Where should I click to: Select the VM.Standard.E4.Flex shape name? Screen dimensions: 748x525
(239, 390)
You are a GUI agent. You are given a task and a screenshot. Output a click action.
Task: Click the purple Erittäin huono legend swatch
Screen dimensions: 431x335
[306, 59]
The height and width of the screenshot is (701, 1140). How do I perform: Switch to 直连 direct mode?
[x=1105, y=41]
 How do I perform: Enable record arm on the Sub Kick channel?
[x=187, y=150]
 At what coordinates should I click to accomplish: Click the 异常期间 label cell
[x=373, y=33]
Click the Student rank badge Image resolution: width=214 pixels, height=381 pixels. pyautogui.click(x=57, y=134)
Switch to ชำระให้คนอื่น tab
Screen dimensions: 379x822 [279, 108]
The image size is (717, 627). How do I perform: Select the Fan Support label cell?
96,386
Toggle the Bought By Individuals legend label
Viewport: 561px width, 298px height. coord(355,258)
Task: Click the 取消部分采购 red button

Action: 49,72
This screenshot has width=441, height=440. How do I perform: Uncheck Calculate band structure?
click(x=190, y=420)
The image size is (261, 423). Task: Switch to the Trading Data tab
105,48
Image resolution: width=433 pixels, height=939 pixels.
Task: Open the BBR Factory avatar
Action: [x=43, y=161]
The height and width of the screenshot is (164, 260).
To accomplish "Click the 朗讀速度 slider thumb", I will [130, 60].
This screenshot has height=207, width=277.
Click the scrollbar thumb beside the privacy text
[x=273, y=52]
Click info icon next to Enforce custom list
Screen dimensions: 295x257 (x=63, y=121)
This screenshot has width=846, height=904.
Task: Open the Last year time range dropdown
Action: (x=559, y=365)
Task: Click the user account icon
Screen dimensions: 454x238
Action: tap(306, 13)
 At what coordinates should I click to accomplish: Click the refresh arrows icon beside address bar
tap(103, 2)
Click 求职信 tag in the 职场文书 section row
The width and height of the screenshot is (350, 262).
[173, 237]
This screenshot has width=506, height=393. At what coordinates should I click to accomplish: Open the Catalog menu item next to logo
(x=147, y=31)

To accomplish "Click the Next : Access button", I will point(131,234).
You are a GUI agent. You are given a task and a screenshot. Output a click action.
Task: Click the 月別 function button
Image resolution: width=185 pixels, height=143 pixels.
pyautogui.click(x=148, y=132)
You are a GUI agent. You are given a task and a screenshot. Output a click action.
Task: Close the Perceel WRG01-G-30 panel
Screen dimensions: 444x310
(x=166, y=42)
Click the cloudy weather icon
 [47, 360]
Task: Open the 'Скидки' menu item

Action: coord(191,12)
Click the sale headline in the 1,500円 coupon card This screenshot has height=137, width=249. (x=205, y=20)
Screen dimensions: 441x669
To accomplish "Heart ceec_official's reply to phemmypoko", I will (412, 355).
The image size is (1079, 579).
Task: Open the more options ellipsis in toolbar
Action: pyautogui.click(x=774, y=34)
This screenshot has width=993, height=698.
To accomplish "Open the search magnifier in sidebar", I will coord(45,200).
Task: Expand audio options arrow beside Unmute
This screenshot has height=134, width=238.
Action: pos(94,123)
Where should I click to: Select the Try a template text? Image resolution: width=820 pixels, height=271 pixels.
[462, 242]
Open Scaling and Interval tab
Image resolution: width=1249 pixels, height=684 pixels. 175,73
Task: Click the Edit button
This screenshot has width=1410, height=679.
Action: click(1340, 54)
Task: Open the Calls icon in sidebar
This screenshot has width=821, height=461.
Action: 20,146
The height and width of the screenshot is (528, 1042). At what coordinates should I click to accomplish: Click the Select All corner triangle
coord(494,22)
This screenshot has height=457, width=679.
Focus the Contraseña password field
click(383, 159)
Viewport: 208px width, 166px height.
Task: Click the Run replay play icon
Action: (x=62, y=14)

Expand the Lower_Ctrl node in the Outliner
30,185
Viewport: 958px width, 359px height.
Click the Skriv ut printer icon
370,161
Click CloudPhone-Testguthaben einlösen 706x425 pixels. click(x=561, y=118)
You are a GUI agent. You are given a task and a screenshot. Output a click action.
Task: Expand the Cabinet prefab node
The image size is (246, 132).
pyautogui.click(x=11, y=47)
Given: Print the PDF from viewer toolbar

==*==

■ Aufgabe
Gib nur die Zahl der Zeilen im Material oben an, in denen das Wort „thumb“ vorkommt. Groß- und Kleinschreibung zählt dabei.

■ Vollständige Antwort
2